┌────────

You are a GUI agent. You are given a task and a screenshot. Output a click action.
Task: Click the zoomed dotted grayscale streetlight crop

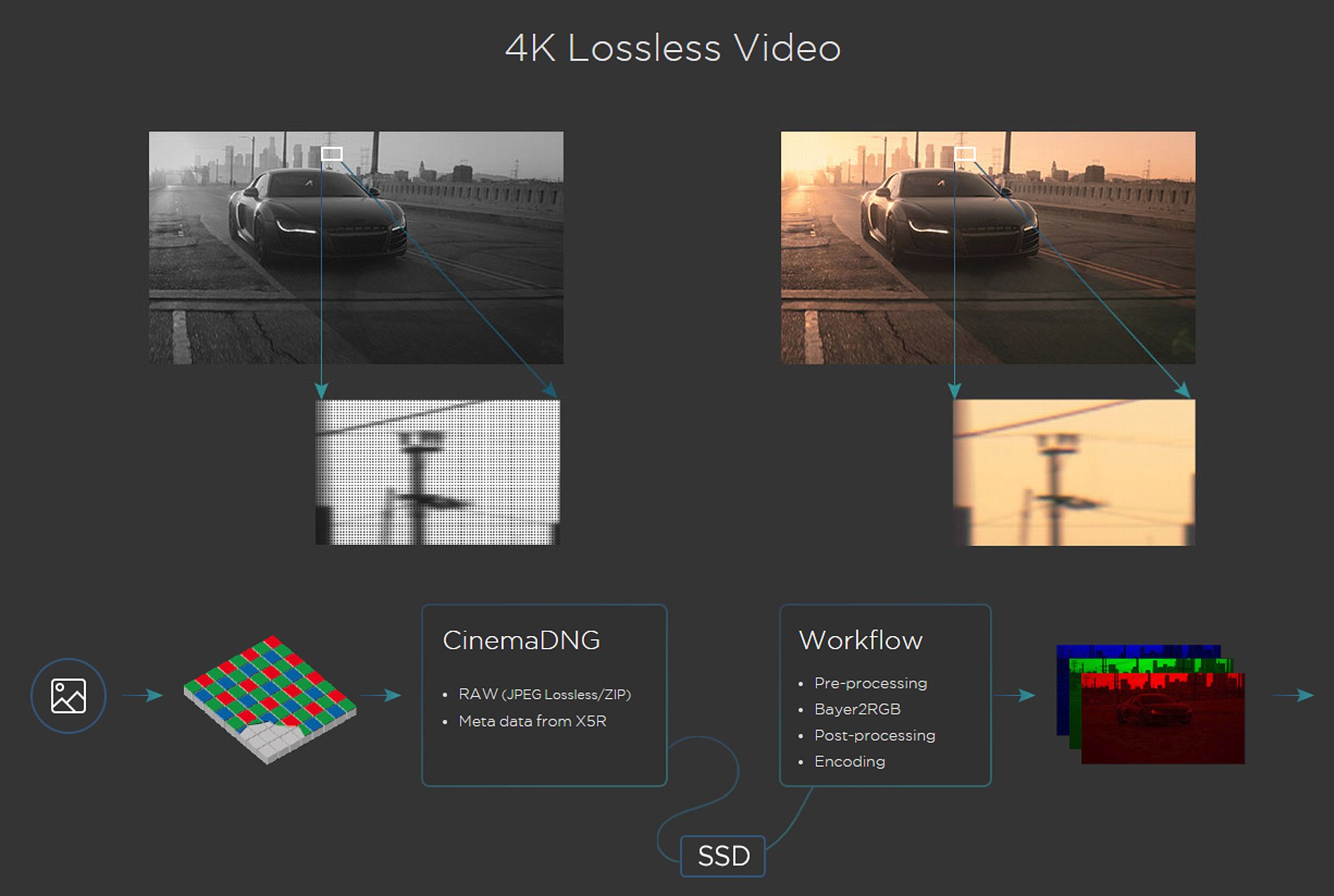click(x=438, y=472)
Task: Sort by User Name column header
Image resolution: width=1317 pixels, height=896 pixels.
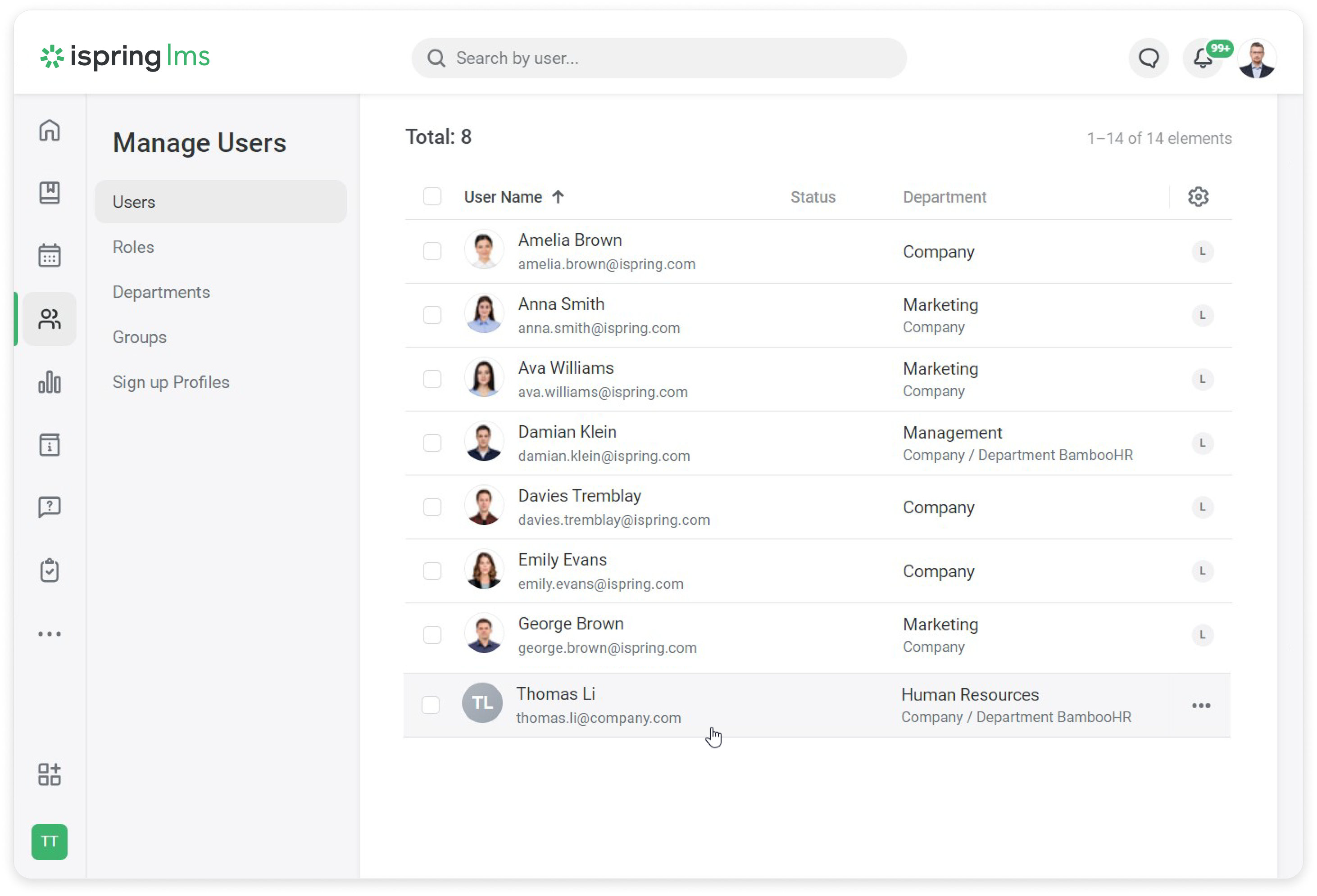Action: click(x=503, y=196)
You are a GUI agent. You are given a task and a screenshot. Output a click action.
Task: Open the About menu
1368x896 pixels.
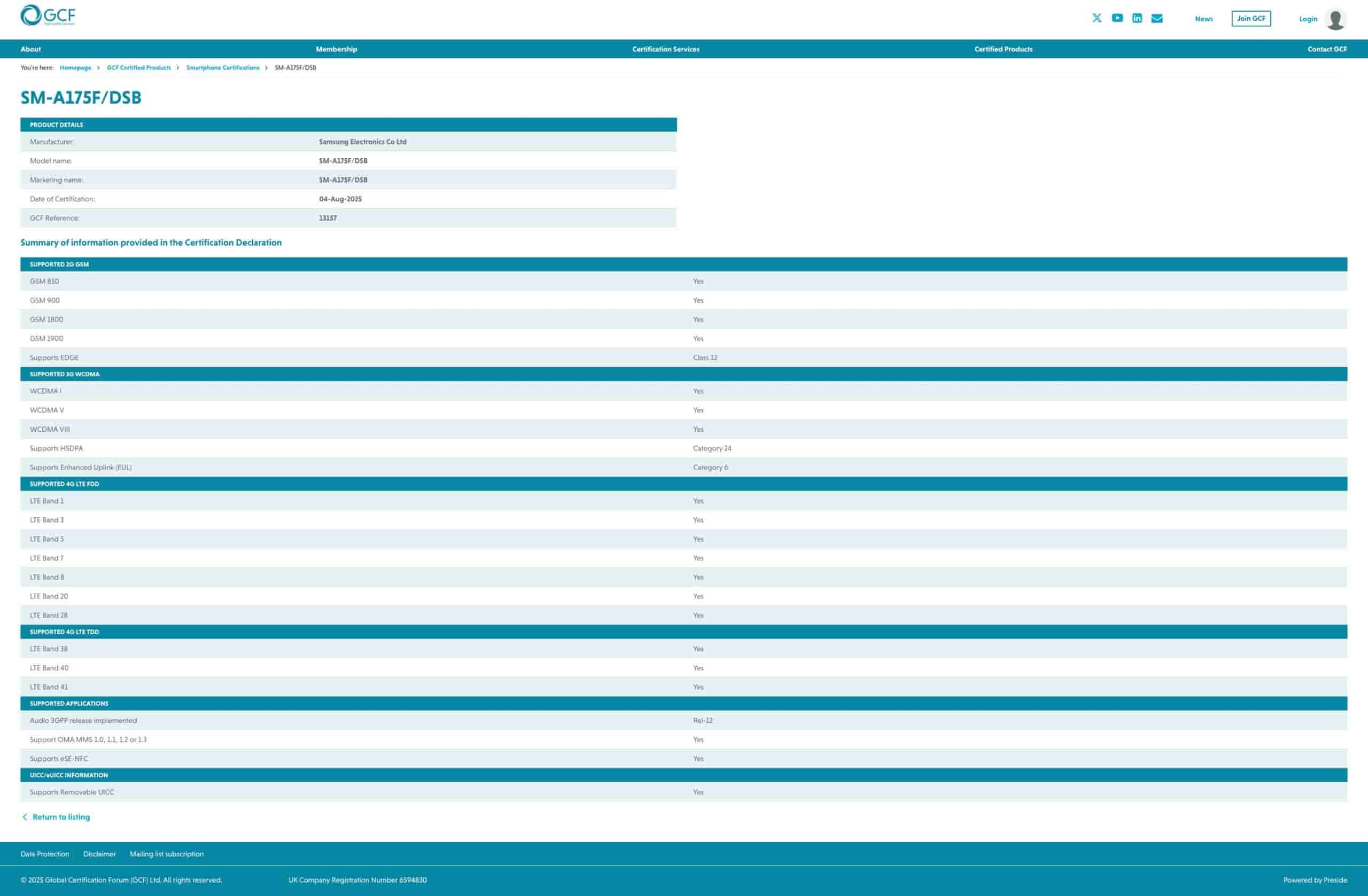(30, 50)
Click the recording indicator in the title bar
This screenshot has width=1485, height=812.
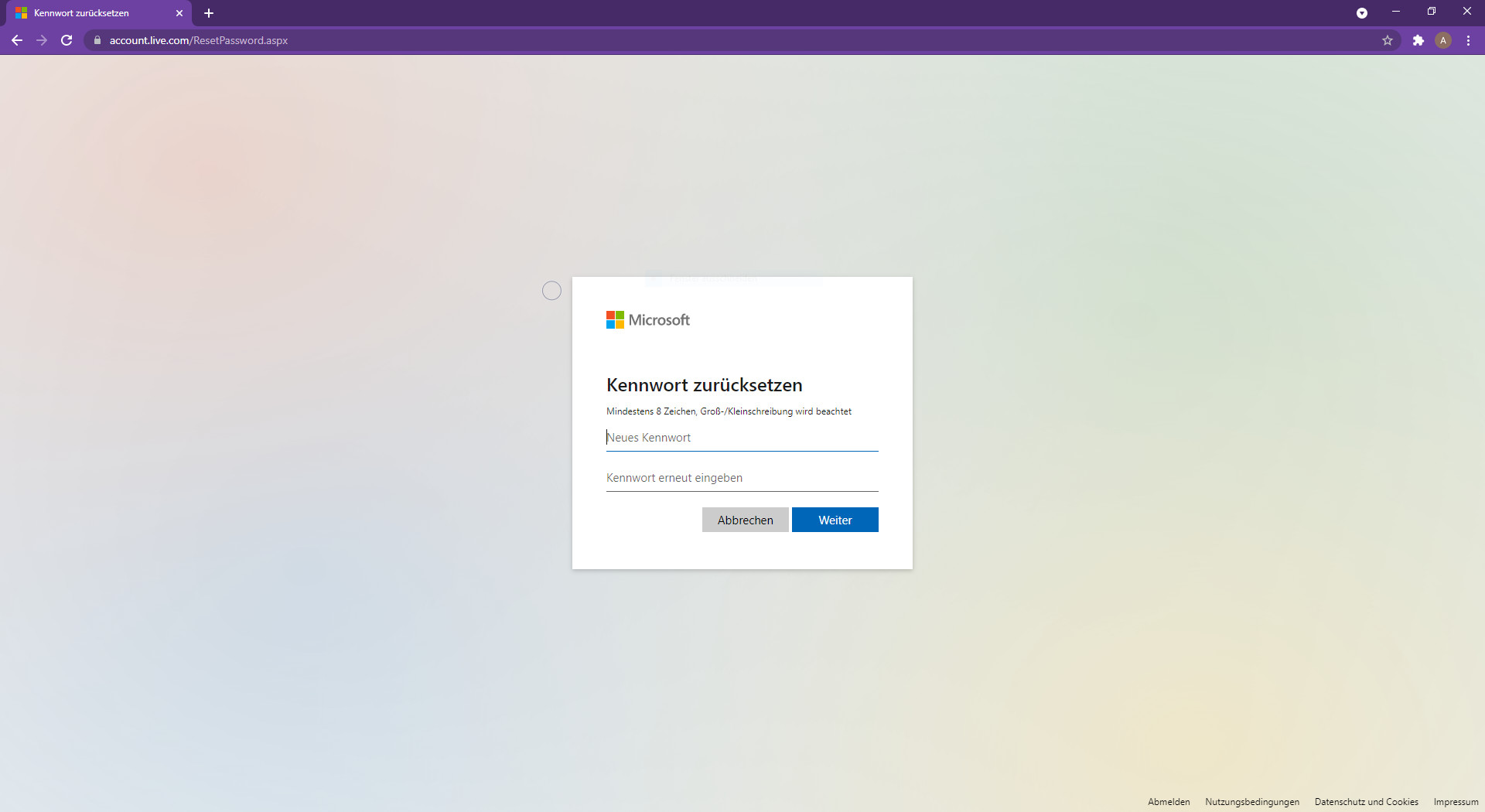1362,12
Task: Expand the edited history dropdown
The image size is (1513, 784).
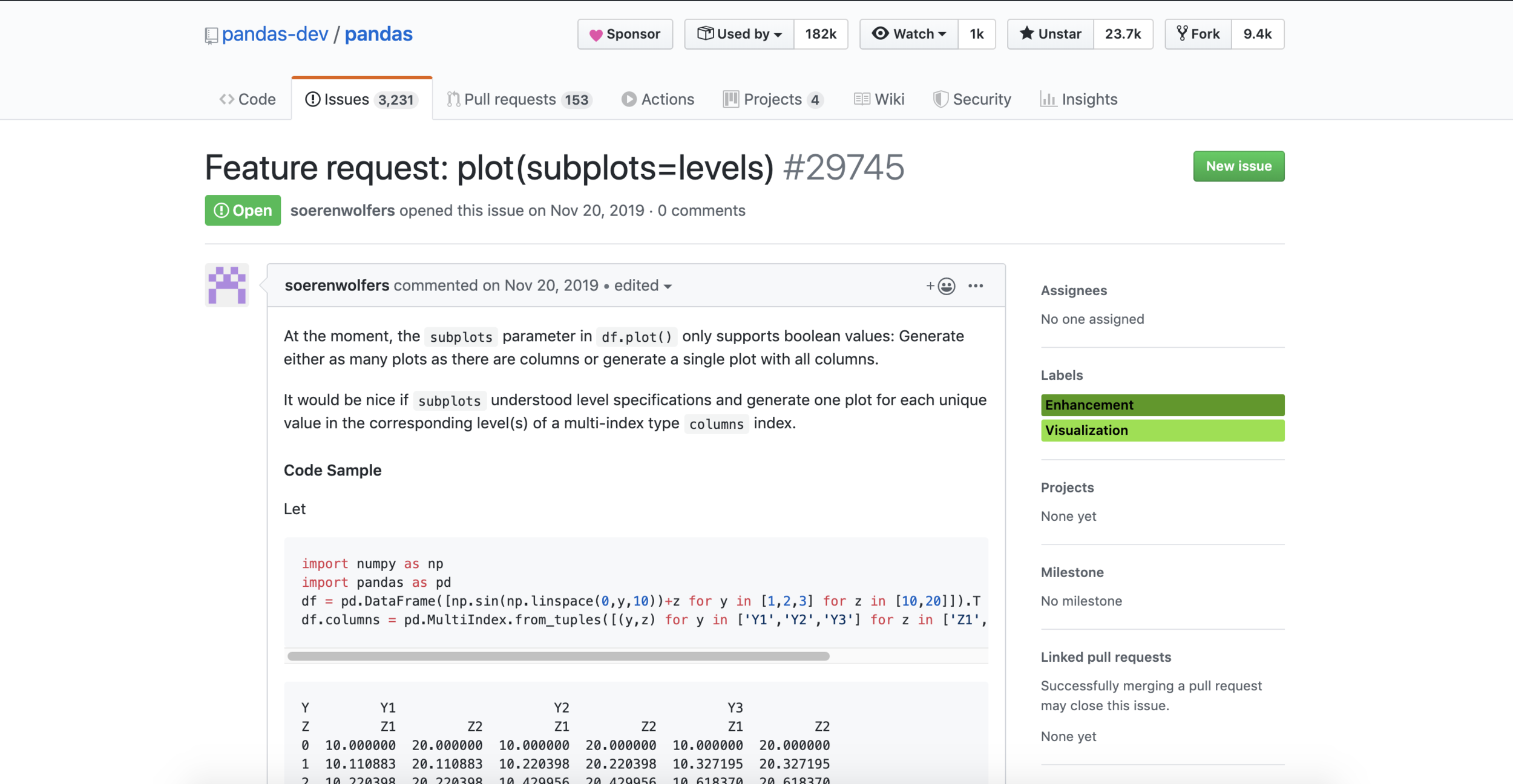Action: 643,286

└────────

* [EXERCISE DIRECTIONS]
In the copy you return, include exactly the lines from the one containing "Task: Click the" through the final line of the listing, and no pictures.

* [RESPONSE BELOW]
Task: Click the zoomed dotted grayscale streetlight crop

click(x=438, y=472)
Task: Sort by User Name column header
Image resolution: width=1317 pixels, height=896 pixels.
Action: click(x=503, y=196)
You are a GUI agent. You are given a task and a screenshot. Output a click action.
Task: Open the About menu
1368x896 pixels.
(30, 50)
Click the recording indicator in the title bar
This screenshot has width=1485, height=812.
1362,12
Task: Expand the edited history dropdown
The image size is (1513, 784).
Action: 643,286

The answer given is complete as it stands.